Hi Joanne, yes I do know about the 3rd lead as I had one from the beginning and I'm thinking that one is the one that can be helpful to pace you ot of a VT. The watchmen I never had one of those and since I didn't have afib I wasn't on a blood thinner. The additional wire will be similar to when the placed the pacemaker, but I believe with less recovery time but I would plan on a similar recovery that you had after the initial pacemaker procedure. I can definitely relate to fears doing certain things for me towards the end mine always seem to happen near midnight which gave me anxiety going to sleep. My first shock ever was while I was driving and for probably 2 months after I had a lot of fear driving. I did finally get over it and after a few adjustments it did get a lot better for almost 10 years I had very few problems. But then my overall heart itself got worse and in case your wondering why I talk in past tense I ended up with a heart transplant. That came with a new set of issues and made me have to retire but I'm stating this for you to realize there are options going forward.
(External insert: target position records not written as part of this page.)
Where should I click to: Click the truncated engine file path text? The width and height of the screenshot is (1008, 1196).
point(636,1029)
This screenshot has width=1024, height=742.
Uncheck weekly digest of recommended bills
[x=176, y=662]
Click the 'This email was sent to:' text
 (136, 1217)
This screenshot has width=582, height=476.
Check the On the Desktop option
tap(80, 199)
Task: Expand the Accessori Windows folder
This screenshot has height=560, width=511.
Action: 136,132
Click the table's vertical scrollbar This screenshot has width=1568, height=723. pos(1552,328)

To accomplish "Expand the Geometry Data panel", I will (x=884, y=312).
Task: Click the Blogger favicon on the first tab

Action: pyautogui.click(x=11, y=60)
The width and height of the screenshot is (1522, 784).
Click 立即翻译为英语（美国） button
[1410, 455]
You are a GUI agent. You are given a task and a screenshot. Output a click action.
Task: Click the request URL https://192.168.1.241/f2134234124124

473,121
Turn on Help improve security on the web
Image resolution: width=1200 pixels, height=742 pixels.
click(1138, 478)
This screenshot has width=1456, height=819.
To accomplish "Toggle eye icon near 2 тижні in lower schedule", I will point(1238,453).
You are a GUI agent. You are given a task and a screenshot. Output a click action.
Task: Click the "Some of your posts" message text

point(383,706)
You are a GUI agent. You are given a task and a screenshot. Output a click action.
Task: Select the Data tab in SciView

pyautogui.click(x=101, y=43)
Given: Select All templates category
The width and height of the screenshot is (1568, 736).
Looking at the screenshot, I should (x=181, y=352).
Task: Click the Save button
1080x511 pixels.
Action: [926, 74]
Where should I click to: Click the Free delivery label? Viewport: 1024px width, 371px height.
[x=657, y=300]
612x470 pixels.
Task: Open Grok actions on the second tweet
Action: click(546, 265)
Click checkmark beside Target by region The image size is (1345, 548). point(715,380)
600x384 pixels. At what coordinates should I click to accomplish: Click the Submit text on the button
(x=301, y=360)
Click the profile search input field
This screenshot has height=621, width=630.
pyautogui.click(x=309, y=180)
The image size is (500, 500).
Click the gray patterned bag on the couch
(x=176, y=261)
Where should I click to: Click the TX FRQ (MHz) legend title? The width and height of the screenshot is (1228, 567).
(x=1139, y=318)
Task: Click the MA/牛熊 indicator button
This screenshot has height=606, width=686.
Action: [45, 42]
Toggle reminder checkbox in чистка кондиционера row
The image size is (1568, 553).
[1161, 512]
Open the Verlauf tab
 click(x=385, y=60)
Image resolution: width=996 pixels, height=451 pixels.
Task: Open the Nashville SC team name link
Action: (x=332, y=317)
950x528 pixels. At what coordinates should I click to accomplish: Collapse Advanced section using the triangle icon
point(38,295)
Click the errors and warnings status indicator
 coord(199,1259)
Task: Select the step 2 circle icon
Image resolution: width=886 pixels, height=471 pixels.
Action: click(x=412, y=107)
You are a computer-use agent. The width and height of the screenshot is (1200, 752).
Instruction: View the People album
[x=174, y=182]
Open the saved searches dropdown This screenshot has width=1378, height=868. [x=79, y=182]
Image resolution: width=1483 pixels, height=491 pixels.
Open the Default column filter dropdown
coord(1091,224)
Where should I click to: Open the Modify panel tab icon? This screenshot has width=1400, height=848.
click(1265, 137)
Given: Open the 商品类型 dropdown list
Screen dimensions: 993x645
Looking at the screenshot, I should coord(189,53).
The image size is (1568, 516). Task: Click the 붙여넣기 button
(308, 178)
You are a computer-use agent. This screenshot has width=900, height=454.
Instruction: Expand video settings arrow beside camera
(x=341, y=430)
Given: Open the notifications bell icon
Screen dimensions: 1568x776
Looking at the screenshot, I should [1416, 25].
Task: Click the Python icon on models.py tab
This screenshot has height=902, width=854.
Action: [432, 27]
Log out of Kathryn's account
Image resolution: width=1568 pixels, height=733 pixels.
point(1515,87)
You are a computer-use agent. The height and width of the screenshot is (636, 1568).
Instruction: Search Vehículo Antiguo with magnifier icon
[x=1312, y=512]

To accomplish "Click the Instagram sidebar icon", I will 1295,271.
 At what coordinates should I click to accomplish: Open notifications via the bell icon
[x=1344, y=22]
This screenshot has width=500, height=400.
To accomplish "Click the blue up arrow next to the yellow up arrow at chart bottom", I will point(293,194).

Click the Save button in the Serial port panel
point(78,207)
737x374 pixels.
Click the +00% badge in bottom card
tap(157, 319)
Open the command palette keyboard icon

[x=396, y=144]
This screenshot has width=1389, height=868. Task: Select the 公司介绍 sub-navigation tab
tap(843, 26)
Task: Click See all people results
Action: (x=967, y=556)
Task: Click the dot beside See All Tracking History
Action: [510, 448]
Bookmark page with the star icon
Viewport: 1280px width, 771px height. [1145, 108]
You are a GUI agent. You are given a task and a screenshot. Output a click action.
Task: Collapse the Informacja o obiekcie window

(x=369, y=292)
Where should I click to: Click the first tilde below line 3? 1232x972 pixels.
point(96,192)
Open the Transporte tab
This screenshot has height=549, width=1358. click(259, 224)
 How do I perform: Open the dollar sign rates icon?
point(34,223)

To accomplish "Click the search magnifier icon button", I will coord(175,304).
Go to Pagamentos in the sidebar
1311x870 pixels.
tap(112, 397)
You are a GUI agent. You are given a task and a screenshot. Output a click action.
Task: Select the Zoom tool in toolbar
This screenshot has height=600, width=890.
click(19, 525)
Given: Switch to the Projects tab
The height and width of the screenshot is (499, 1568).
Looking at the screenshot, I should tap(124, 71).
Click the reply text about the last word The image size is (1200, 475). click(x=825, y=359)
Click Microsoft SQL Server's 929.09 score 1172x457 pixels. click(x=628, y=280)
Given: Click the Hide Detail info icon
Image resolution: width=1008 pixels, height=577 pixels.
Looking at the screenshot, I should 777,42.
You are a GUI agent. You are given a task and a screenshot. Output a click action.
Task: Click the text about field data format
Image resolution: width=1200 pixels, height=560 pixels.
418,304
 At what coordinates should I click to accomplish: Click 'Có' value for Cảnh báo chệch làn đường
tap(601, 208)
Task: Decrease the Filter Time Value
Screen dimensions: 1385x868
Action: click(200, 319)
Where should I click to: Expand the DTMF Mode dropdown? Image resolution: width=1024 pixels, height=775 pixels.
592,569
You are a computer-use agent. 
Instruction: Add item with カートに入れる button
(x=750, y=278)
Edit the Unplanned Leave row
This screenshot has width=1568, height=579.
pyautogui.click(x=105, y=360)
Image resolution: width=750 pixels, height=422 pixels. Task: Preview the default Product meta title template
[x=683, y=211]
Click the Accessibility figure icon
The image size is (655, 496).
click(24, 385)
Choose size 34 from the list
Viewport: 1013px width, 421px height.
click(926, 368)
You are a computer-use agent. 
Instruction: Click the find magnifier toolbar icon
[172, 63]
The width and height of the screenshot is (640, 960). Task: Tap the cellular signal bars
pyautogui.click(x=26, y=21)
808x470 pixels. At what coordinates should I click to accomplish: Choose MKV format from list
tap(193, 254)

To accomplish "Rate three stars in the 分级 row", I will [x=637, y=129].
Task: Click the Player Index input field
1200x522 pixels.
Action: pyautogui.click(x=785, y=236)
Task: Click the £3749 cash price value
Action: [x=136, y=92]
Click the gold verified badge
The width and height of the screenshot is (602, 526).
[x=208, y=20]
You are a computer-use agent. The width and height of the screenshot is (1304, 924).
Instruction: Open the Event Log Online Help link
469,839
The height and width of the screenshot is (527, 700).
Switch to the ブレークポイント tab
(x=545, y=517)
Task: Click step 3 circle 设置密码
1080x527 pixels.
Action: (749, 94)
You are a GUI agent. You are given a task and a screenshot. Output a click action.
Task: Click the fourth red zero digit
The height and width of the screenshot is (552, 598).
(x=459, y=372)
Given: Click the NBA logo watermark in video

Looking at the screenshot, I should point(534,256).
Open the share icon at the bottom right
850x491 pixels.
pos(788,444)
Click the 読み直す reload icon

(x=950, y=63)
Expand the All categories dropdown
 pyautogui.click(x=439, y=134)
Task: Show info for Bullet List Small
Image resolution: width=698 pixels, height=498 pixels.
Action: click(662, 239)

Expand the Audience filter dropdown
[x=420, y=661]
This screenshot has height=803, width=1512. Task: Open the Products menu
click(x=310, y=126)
Also on the settings originally they had mine to go immediately to shock if my heart rate went over a certain level and that was my first shock but after that with the adjustments and a different doctor plus 2 ablation a year apart my life became very normal and for about 6 years only a few issues that required adjustments. I did have 2 sets of shocks but years apart so it was easier to tolerate. It wasn't until my heart got even worse that we had to look into transplant and that part is I believe more of a spiritual issue than anything. I believe God had a different route for me but he used this period to wake me up. Like I mentioned I was at this point still drinking and now I believe he needed me to stop. That was 2015 and I had a really bad incident 8 shocks between my house and the hospital until they got enough drugs in me to stop the arrhythmia I quit drinking as of that incident and if I hadn't I would not have gotten my transplant in Jan 2018. So now I was forced to retire at 58 I'm 62 now but it all worked out and I was able to do what i believe God had in mind for me. I'm not trying to push my beliefs on you but wanted to share what motivated me to now be much happier than I was 7 years ago when I had that incident in Dec of 2015. I can relate to why suicide seems at times to be an option it did run thru my mind that day in 2015 but someone(God) wouldn't let me go that route. So I'm sharing this in hopes that you look past this period and realize there are more options to look at.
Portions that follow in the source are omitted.